2018-05-19 20:16:08 | 日記
 (1)裁判員裁判(trial of civil judgement)のことがあまり話題にならなくなって社会に定着したのか、施行9年を迎えて裁判員の辞退率が年々上昇し17年は66.0%に達し、18年3月での統計で69.6%と高い確率となっている。

 (2)70%近くが辞退する制度というのは、制度として成り立たなく見直しが求められる。当初、裁判判決に市民感情を取り入れるとして実は裁判官の裁判かけもちの不足を補う制度として導入されたものだが、裁判員裁判の判決が専門裁判官の上級審で否決されるなど司法制度の趣旨、実効性に自己矛盾の問題も出ていた。

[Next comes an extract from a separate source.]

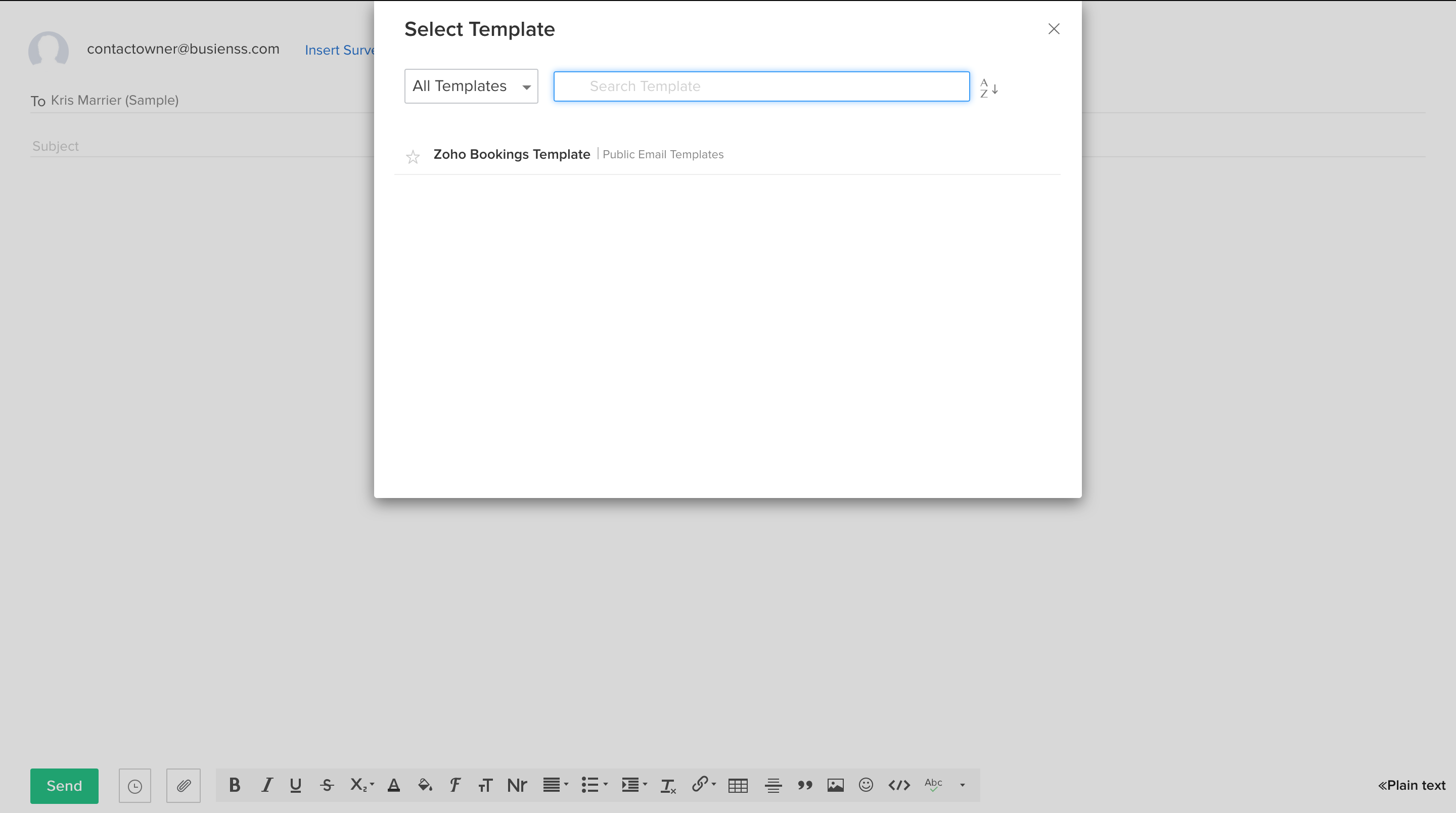Open the All Templates dropdown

 (3)日本は儒教思想に根差した社会思想国家としてかっては父権社会が基盤となっており、社会、市民が裁判で正義を守るという理念、理想になく、市民が社会正義の実行者、歴史の米国社会の陪審員制度のように定着するのはむずかしく、むしろ日本では市民が参加する検察審議会制度の方が国民性、社会性に合っていると書いたが、70%近くが辞退する裁判員裁判というのは完全に機能性を失っている。

 (4)裁判官の育成強化を目指した法科大学院は定員不足が続いて維持できない大学も多く、法科大学院の取りやめも続いて目的が実現できずに裁判官育成強化の方針が崩壊している。

 国会、政治では特定秘密保護法に安保法制、共謀罪に1票の格差、憲法改正と国民の権利、生活に影響力の大きい重要な敏感な(sensitive)政策問題が続いており、国民の権利、生活を守るための司法の判断が求められる機会も増す中で、裁判官の充実にここにきての裁判員裁判の役割も重要性を増している。

 (5)裁判員裁判は国、政治の政策に対する司法判断にこそ必要なものであり、これに限定して実施することが趣旨、目的に添うものだ。そもそも裁判の特質性から裁判員に守秘義務を課せられるというのも精神的負担も大きく、パラドックス(paradox)として健康上の問題で裁判員が精神的苦痛を理由に裁判に現状回復を訴えるという事例もみられる。

 (6)こうなるとどういう意味、趣旨、目的の裁判員裁判制度なのか、制度対策、見直しが必要だ。裁判官の充実強化のために将来に及ぶ身分保障の強化を進め、教育制度も充実する政策が必要だ。

 日本社会の成り立ちから専門裁判官による司法制度は基本として、裁判員は政治、政策、経済問題に限定して実施するのが理想だろう。

 (7)そのほかは市民参加による検察審査会制度での国民感情をいかした判断が適切な方法論(methodology)だ。
 裁判が国民にとって身近なものとなるのは社会正義の論理から間違いではないが、日本の社会思想、文化に合った方法論でなければ機能しない。